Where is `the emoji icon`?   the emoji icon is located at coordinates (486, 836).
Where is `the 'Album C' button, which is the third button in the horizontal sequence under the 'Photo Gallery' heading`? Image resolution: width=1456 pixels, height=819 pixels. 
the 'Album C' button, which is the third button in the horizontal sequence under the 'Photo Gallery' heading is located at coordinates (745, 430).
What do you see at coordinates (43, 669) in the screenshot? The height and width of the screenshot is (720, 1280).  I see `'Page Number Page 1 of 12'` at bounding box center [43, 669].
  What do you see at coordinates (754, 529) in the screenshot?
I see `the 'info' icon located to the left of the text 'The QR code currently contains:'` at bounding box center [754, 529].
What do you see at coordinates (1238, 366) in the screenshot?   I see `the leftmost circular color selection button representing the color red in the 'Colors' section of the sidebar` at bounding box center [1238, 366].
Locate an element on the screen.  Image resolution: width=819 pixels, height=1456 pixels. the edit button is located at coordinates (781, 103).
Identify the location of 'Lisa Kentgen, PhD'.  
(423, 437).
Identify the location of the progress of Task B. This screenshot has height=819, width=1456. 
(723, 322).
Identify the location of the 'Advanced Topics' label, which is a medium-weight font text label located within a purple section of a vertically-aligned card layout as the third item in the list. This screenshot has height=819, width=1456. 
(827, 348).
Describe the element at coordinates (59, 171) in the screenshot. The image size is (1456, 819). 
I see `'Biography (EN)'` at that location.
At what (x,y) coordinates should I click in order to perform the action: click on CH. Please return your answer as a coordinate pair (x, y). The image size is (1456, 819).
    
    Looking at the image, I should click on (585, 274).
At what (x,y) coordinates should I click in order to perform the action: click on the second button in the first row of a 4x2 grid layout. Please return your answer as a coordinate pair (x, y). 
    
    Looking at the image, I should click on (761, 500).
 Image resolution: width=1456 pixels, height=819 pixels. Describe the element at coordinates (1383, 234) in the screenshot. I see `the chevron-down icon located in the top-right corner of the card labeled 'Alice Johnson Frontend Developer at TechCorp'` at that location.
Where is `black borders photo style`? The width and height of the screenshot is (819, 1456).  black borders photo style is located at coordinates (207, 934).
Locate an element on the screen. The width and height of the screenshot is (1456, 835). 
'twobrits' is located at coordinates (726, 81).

===

**What is asked:**
Format the lines above as a numbered list, leaving out the blank lines.

**Exercise output:**
1. Where is `the emoji icon`?   the emoji icon is located at coordinates (486, 836).
2. Where is `the 'Album C' button, which is the third button in the horizontal sequence under the 'Photo Gallery' heading`? Image resolution: width=1456 pixels, height=819 pixels. 
3. the 'Album C' button, which is the third button in the horizontal sequence under the 'Photo Gallery' heading is located at coordinates (745, 430).
4. What do you see at coordinates (43, 669) in the screenshot? The height and width of the screenshot is (720, 1280).  I see `'Page Number Page 1 of 12'` at bounding box center [43, 669].
5.   What do you see at coordinates (754, 529) in the screenshot?
6. I see `the 'info' icon located to the left of the text 'The QR code currently contains:'` at bounding box center [754, 529].
7. What do you see at coordinates (1238, 366) in the screenshot?   I see `the leftmost circular color selection button representing the color red in the 'Colors' section of the sidebar` at bounding box center [1238, 366].
8. Locate an element on the screen.  Image resolution: width=819 pixels, height=1456 pixels. the edit button is located at coordinates (781, 103).
9. Identify the location of 'Lisa Kentgen, PhD'.  
10. (423, 437).
11. Identify the location of the progress of Task B. This screenshot has height=819, width=1456. 
12. (723, 322).
13. Identify the location of the 'Advanced Topics' label, which is a medium-weight font text label located within a purple section of a vertically-aligned card layout as the third item in the list. This screenshot has height=819, width=1456. 
14. (827, 348).
15. Describe the element at coordinates (59, 171) in the screenshot. The image size is (1456, 819). 
16. I see `'Biography (EN)'` at that location.
17. At what (x,y) coordinates should I click in order to perform the action: click on CH. Please return your answer as a coordinate pair (x, y). The image size is (1456, 819).
18.     Looking at the image, I should click on (585, 274).
19. At what (x,y) coordinates should I click in order to perform the action: click on the second button in the first row of a 4x2 grid layout. Please return your answer as a coordinate pair (x, y). 
20.     Looking at the image, I should click on (761, 500).
21.  Image resolution: width=1456 pixels, height=819 pixels. Describe the element at coordinates (1383, 234) in the screenshot. I see `the chevron-down icon located in the top-right corner of the card labeled 'Alice Johnson Frontend Developer at TechCorp'` at that location.
22. Where is `black borders photo style`? The width and height of the screenshot is (819, 1456).  black borders photo style is located at coordinates (207, 934).
23. Locate an element on the screen. The width and height of the screenshot is (1456, 835). 
24. 'twobrits' is located at coordinates (726, 81).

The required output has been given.